Is this issue fixed? I am running into issues with kwargs of the form:

some_task.apply_async(kwargs={'run_as_task': True, ...})  # or similar via send_task, delay etc

This gets stored as the string "{'run_as_task': True}". which cannot be json decoded (apart from the quotes issue) due to True not being a valid JSON identifier.

sdrabblescripta avatar Dec 05 '23 16:12 sdrabblescripta

difference between v1 and v2, make it much weirder... in v1, i can use eval_literal directly, in v2, it become a json string of py's representation?? image

Pandaaaa906 avatar Feb 01 '24 10:02 Pandaaaa906

Is there a working fix by now? This issue is open for over 3 years now.

My current workarround is to use this custom function whenever I need get my task_kwargs:

import json
from django_celery_results.models import TaskResult


def get_taskresult_kwargs_as_dict(instance: TaskResult) -> dict:
    """
    Convert the task_kwargs field of a TaskResult instance to a dictionary/json object
    :param instance: TaskResult
    :return: dict
    """

    args = json.loads((instance.task_kwargs))
    if isinstance(args, str):
        args = args.replace("'", '"')
        args = json.loads(args)
    return args

args = get_taskresult_kwargs_as_dict(instance)
args['my_key']

kimdre avatar Feb 12 '24 20:02 kimdre

Is there a working fix by now? This issue is open for over 3 years now.

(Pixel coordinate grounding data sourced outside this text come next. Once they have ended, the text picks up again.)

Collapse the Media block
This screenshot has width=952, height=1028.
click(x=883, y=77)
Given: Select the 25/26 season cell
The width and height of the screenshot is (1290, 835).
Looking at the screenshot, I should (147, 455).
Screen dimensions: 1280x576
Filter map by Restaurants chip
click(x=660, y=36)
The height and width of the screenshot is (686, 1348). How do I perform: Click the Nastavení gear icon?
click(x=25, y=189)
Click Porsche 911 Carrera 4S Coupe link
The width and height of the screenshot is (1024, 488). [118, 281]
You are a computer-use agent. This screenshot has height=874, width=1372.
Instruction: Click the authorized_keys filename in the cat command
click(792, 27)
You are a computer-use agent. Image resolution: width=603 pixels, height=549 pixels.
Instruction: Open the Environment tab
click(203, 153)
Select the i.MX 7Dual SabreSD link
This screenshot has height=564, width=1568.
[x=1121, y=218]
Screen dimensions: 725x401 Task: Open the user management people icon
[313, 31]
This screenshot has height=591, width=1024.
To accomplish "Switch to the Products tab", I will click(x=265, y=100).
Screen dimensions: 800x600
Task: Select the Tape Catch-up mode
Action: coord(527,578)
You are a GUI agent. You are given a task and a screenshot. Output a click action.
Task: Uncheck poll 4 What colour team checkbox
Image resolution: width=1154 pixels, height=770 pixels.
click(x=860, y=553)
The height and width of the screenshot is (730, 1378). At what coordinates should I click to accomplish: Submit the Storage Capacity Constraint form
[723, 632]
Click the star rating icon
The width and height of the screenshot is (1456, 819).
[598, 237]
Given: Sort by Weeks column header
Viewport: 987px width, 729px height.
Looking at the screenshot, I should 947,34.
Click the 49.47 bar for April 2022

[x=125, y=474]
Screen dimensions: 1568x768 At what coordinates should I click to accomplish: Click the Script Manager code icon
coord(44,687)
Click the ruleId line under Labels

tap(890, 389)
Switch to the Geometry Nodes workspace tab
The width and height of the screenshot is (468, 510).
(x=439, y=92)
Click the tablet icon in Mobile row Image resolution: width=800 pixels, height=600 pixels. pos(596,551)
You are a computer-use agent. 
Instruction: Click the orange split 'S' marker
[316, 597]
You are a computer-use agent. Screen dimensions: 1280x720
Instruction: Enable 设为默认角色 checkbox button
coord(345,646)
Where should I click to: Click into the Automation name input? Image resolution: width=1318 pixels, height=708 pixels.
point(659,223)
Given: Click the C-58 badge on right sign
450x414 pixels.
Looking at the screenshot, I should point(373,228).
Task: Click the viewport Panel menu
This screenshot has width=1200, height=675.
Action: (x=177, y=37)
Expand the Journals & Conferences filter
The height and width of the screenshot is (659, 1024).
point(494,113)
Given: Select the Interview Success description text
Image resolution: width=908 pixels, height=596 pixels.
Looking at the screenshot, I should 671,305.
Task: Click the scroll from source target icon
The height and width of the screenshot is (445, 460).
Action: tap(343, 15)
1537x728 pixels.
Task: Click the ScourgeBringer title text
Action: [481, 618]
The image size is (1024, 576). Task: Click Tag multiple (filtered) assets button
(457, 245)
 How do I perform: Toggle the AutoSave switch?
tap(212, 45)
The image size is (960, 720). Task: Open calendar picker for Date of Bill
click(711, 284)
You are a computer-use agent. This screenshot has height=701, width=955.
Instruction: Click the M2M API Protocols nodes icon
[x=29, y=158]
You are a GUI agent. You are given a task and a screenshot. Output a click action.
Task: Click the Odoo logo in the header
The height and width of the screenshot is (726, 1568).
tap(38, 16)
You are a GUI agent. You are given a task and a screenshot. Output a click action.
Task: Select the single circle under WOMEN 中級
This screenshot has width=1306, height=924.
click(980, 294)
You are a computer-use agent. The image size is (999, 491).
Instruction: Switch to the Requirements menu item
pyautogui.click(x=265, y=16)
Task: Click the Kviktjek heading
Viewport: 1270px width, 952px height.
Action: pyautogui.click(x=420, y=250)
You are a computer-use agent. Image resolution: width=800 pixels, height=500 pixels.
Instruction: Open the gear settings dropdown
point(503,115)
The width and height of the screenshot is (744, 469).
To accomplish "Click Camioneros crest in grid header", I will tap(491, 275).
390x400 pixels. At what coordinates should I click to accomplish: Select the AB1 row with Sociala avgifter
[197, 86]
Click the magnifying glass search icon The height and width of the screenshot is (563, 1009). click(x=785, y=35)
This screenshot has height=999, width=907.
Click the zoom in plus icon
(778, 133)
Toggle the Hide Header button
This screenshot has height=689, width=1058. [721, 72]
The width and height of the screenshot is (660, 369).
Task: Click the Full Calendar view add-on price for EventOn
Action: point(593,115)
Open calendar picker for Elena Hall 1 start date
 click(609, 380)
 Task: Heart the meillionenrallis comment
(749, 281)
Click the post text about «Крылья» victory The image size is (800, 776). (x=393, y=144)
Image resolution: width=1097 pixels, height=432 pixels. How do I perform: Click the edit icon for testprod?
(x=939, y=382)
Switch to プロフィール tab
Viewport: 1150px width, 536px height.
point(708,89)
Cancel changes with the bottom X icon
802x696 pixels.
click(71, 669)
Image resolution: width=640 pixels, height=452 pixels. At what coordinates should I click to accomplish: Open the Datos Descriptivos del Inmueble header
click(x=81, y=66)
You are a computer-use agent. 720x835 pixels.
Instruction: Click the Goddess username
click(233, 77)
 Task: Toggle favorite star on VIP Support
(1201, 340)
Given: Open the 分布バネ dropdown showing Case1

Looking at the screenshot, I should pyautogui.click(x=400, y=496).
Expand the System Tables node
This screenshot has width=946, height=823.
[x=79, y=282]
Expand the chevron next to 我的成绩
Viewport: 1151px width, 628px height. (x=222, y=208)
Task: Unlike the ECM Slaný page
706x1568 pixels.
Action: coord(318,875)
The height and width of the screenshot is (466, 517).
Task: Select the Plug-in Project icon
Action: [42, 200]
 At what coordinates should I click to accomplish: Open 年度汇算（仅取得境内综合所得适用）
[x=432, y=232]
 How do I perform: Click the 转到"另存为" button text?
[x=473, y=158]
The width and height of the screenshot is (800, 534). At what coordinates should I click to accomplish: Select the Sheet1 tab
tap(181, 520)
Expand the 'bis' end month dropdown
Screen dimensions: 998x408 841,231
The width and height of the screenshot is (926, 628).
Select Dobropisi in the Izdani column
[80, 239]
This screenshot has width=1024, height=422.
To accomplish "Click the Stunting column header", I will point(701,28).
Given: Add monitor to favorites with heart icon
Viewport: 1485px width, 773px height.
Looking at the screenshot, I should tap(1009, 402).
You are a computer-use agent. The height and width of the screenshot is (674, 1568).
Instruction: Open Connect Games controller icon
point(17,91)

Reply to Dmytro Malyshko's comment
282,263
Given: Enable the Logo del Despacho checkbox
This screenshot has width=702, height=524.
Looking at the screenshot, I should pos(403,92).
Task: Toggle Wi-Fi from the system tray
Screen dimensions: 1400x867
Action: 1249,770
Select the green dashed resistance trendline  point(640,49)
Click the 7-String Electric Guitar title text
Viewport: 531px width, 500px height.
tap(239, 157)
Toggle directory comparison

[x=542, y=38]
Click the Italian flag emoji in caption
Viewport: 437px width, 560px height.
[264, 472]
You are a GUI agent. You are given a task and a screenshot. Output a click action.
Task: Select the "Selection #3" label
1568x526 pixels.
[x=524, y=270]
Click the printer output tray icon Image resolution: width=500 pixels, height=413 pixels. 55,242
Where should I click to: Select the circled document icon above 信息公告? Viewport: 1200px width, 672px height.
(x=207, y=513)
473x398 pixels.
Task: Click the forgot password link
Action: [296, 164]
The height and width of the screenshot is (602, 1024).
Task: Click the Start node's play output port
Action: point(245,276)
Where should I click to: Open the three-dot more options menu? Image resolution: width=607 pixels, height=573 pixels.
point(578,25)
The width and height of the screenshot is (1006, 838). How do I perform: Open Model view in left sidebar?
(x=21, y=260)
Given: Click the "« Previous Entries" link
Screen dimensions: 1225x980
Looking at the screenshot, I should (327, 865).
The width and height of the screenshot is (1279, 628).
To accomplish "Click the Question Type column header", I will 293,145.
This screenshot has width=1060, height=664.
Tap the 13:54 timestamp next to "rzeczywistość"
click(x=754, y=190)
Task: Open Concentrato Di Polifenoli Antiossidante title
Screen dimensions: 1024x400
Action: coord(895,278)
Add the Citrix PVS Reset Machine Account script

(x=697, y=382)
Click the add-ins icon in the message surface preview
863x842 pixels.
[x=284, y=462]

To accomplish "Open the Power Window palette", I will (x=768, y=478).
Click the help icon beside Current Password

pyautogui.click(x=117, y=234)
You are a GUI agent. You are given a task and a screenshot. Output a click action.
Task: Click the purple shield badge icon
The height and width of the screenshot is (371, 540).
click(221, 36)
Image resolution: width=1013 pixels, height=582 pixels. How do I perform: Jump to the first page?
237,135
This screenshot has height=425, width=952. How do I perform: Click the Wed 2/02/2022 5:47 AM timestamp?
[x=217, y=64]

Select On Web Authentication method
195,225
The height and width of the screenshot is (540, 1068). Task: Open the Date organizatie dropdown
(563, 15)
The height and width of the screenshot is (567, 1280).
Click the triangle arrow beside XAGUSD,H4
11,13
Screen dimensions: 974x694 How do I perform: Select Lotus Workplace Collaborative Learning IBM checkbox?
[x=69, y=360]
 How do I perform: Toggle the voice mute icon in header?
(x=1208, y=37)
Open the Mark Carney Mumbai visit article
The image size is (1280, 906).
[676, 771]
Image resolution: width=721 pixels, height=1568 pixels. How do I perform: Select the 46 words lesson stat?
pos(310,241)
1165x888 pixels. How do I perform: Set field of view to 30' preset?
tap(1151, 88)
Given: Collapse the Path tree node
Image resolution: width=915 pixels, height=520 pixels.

My current workarround is to use this custom function whenever I need get my task_kwargs:

import json
from django_celery_results.models import TaskResult


def get_taskresult_kwargs_as_dict(instance: TaskResult) -> dict:
    """
    Convert the task_kwargs field of a TaskResult instance to a dictionary/json object
    :param instance: TaskResult
    :return: dict
    """

    args = json.loads((instance.task_kwargs))
    if isinstance(args, str):
        args = args.replace("'", '"')
        args = json.loads(args)
    return args

args = get_taskresult_kwargs_as_dict(instance)
args['my_key']

Thank you for this. I was manually working through this when I found your code. I've modified it slightly to help with the problem @sdrabblescripta mentioned with 'True' values also breaking json.loads().

I replaced args = args.replace("'", '"') with args = args.replace("'", '"').replace(" True,", ' "True",').

programmylife avatar Apr 17 '24 15:04 programmylife